EFEValencia

Un equipo del Observatori Astronòmic de la Universitat de Valencia ha descubierto cambios en la estructura de los campos magnéticos del agujero negro de la galaxia activa PKS1830-211 que podrán ayudar a entender el origen de la radiación más energética del Universo.

Los científicos han descubierto, mediante el telescopio Alma justo durante el suceso energético de rayos gamma más violento registrado en esa fuente, cambios muy rápidos en la estructura de esos campos magnéticos que confirman las predicciones de los principales modelos de producción de rayos gamma en agujeros negros.

Según indican fuentes de la Universitat, algunos de los agujeros negros más masivos y lejanos del Universo emiten una ingente cantidad de radiación extraordinariamente energética, los rayos gamma.

Este tipo de radiación se produce, por ejemplo, cuando la masa se convierte en energía durante las reacciones de fisión que hacen funcionar a los reactores nucleares en la Tierra, pero en el caso de los agujeros negros, la radiación gamma es todavía más energética que la obtenida en los reactores nucleares y se produce mediante procesos muy distintos ya que allí los rayos gamma nacen a partir de ‘choques’ de rayos de luz contra partículas enormemente energéticas que se dan en las cercanías de los agujeros negros mediante mecanismos todavía desconocidos.

Como resultado de esos choques entre la luz y la materia, las energéticas partículas dan casi todo su ímpetu a los rayos de luz y los convierten en los rayos gamma que acaban llegando a la Tierra.

La comunidad científica astronómica sospecha que estos choques suceden en regiones permeadas por potentes campos magnéticos sometidos a procesos muy variables, como turbulencias y reconexiones magnéticas –campos magnéticos que fusionan liberando una cantidad asombrosa de energía– que podrían estar ocurriendo en los chorros de materia expelida por los agujeros negros.
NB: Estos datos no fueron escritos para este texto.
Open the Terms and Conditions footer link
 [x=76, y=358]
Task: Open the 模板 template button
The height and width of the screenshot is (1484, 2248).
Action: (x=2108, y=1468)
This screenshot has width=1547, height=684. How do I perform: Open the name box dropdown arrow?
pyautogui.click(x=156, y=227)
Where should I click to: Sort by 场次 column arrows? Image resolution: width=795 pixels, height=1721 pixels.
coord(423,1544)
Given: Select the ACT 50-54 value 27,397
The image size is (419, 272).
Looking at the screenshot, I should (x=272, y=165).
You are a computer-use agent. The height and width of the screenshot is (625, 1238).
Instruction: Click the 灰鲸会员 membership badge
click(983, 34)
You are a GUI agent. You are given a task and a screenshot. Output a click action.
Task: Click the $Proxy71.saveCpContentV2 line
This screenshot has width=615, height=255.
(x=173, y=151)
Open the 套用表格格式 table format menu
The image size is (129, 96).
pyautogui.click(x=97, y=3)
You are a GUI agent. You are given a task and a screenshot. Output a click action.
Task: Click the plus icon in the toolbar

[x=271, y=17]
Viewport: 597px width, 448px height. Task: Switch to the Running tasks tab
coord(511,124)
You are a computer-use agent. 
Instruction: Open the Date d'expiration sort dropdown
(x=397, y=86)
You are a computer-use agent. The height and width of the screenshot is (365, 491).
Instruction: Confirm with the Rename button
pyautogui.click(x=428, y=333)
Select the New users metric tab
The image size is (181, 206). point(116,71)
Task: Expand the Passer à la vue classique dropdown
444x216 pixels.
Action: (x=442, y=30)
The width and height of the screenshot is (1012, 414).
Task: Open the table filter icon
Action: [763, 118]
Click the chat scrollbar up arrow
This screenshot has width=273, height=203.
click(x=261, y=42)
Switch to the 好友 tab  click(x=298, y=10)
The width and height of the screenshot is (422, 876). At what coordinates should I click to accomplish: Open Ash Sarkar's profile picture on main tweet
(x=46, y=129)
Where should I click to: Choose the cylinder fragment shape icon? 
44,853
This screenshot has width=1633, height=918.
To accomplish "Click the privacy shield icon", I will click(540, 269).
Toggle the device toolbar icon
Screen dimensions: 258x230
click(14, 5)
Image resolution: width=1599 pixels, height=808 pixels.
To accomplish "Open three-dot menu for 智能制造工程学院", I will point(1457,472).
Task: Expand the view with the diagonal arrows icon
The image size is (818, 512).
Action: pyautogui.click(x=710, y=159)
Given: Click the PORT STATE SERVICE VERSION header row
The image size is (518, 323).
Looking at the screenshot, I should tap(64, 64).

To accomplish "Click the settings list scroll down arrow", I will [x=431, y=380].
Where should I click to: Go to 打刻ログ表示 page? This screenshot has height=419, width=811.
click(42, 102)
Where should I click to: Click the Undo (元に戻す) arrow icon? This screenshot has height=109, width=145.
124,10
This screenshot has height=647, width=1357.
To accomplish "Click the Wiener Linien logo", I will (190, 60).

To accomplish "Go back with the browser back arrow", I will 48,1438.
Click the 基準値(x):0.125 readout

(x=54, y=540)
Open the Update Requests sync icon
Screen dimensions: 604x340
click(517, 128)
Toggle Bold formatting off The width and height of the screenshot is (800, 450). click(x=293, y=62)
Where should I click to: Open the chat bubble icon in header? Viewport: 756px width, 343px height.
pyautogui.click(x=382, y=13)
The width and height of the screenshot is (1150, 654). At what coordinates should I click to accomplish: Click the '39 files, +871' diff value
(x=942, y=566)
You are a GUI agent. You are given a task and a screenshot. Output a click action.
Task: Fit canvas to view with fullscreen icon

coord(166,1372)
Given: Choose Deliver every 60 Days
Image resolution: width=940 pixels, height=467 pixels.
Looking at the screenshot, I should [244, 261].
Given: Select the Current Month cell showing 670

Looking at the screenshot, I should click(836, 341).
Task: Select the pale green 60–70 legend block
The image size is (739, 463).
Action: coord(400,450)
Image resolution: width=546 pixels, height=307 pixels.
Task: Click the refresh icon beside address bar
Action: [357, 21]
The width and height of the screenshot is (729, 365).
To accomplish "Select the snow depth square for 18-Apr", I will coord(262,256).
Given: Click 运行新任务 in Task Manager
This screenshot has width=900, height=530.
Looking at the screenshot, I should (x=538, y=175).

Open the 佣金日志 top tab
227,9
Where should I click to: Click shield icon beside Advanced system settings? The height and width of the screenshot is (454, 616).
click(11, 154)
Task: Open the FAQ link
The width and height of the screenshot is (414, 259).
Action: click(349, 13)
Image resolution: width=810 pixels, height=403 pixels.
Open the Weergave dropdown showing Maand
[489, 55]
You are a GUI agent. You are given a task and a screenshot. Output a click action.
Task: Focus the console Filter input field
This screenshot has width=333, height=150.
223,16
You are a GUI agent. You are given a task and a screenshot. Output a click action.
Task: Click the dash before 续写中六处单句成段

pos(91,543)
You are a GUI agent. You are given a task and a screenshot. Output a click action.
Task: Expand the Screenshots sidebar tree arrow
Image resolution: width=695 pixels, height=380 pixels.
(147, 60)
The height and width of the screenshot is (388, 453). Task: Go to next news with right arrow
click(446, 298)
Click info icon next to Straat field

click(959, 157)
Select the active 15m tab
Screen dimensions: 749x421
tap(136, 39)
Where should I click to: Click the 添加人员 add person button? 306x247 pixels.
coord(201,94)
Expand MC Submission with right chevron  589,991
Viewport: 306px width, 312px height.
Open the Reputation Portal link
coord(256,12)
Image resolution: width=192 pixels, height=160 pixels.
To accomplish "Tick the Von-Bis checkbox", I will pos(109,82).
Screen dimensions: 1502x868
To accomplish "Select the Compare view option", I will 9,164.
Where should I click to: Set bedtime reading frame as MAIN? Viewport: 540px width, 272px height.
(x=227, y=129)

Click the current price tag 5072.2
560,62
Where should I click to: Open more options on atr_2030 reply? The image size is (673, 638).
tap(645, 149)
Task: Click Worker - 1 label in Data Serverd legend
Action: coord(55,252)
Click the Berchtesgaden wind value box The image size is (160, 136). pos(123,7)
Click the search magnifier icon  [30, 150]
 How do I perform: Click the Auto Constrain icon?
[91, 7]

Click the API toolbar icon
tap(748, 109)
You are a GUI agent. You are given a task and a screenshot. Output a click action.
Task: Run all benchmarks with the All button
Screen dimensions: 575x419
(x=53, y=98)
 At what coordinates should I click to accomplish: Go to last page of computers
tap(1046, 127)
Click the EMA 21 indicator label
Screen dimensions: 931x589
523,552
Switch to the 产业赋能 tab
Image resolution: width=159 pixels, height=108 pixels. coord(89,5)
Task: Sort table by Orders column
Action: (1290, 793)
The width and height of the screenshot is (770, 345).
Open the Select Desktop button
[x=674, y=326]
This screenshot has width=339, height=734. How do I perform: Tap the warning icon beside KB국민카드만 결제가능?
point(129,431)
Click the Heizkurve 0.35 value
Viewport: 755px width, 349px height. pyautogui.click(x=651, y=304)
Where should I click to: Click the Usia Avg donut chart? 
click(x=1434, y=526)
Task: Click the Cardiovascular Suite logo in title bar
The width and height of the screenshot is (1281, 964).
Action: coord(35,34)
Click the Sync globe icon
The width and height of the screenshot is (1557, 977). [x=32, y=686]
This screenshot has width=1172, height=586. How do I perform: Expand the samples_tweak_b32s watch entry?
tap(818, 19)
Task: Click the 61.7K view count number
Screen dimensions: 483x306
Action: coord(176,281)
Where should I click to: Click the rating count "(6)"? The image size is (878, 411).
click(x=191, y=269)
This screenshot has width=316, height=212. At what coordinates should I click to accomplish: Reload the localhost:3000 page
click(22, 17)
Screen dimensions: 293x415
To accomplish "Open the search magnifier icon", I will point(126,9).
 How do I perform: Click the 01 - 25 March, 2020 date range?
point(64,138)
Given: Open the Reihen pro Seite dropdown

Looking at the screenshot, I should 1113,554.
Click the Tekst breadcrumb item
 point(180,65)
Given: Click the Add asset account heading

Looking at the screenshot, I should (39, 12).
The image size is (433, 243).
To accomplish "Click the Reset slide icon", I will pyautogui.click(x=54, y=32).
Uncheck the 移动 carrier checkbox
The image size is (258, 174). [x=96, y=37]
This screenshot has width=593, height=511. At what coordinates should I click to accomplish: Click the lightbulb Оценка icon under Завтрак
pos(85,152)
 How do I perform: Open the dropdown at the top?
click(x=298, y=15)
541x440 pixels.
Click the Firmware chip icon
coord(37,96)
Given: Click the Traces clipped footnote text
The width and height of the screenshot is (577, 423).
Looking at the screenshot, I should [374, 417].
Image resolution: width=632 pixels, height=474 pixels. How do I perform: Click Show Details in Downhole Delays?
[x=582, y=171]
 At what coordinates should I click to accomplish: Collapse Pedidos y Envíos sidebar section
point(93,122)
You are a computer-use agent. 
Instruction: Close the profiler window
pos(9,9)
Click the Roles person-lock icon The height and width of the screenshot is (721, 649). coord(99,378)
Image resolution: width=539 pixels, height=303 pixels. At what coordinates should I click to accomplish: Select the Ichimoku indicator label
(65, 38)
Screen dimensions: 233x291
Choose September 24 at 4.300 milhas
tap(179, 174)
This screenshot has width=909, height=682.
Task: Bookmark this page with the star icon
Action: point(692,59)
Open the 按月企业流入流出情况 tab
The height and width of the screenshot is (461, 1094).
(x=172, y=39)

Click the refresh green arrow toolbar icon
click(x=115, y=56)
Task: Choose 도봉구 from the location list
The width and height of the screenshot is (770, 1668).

Pero sondear estos campos magnéticos tan lejanos a la Tierra –algunos de estos agujeros se encuentran a miles de millones de años luz– requiere de instrumentos de observación especialmente sensibles y de bastante tino para dar con el momento exacto en que se produce la emisión de alta energía.

Esto es, precisamente, lo que ha conseguido el equipo de investigación que dirige Iván Martí-Vidal, investigador CIDEGENT de la Generalitat Valenciana en el Observatori Astronòmic y el Departament d’Astronomia de la Universitat de Valencia, y autor principal de este trabajo.

En un artículo publicado por la revista Astronomy & Astrophysics, los científicos reportan observaciones del agujero negro PKS1830-211, situado a más de diez mil millones de años luz de la Tierra, que demuestran que los campos magnéticos en la región donde se encuentran las partículas más energéticas del chorro expelido por este agujero negro estuvieron cambiando notablemente su estructura en un intervalo de tiempo de solo unos pocos minutos.

"Esto implica que los procesos magnéticos se están originando en regiones muy pequeñas y turbulentas, justo como predicen los principales modelos de producción de rayos gamma en agujeros negros, que relacionan las turbulencias con la radiación gamma", explica Iván Martí-Vidal.

Una parte del proyecto CIDEGENT se dedica a desarrollar algoritmos como el usado en las observaciones de ALMA pero aplicables a datos más complejos como los del Event Horizon Telescope (EHT), lo que permitiría reconstruir, en un futuro no muy lejano, películas de agujeros negros en lugar de meras imágenes, ha explicado.

En el estudio, han colaborado con la Universitat de Valencia investigadores del Department of Space, Earth and Environment, Chalmers University of Technology, Onsala Space Observatory (Suecia), el Institute for Astrophysical Research, Boston University (USA) y el Instituto de Astrofísica de Andalucía, CSIC (Granada).